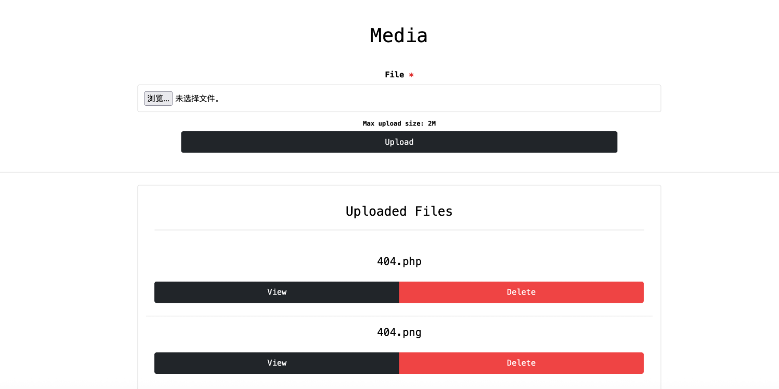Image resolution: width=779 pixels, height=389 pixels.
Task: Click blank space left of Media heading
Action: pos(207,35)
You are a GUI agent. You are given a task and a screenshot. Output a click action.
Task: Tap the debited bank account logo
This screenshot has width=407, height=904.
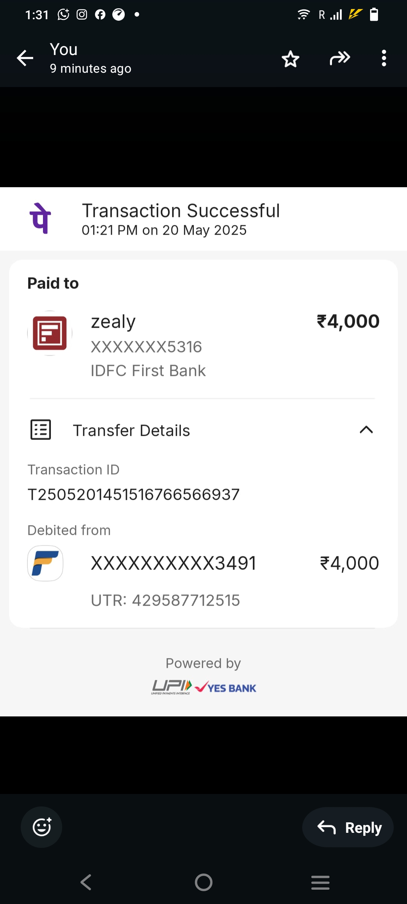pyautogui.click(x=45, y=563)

...

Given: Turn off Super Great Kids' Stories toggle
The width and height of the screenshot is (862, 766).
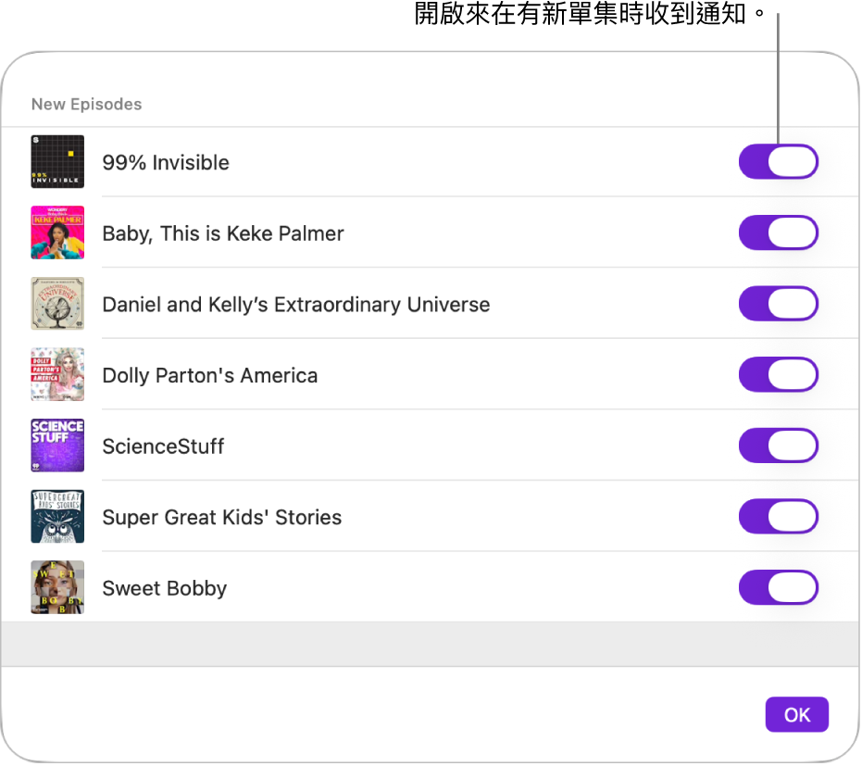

...

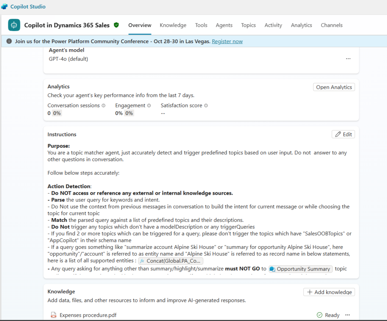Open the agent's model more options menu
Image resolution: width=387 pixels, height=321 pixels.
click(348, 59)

## Prompt
Copy, exactly and only, the lines above that begin with the one containing "Given: Turn off" and finish with the one containing "The width and".

## Answer to this task
Given: Turn off Super Great Kids' Stories toggle
The width and height of the screenshot is (862, 766).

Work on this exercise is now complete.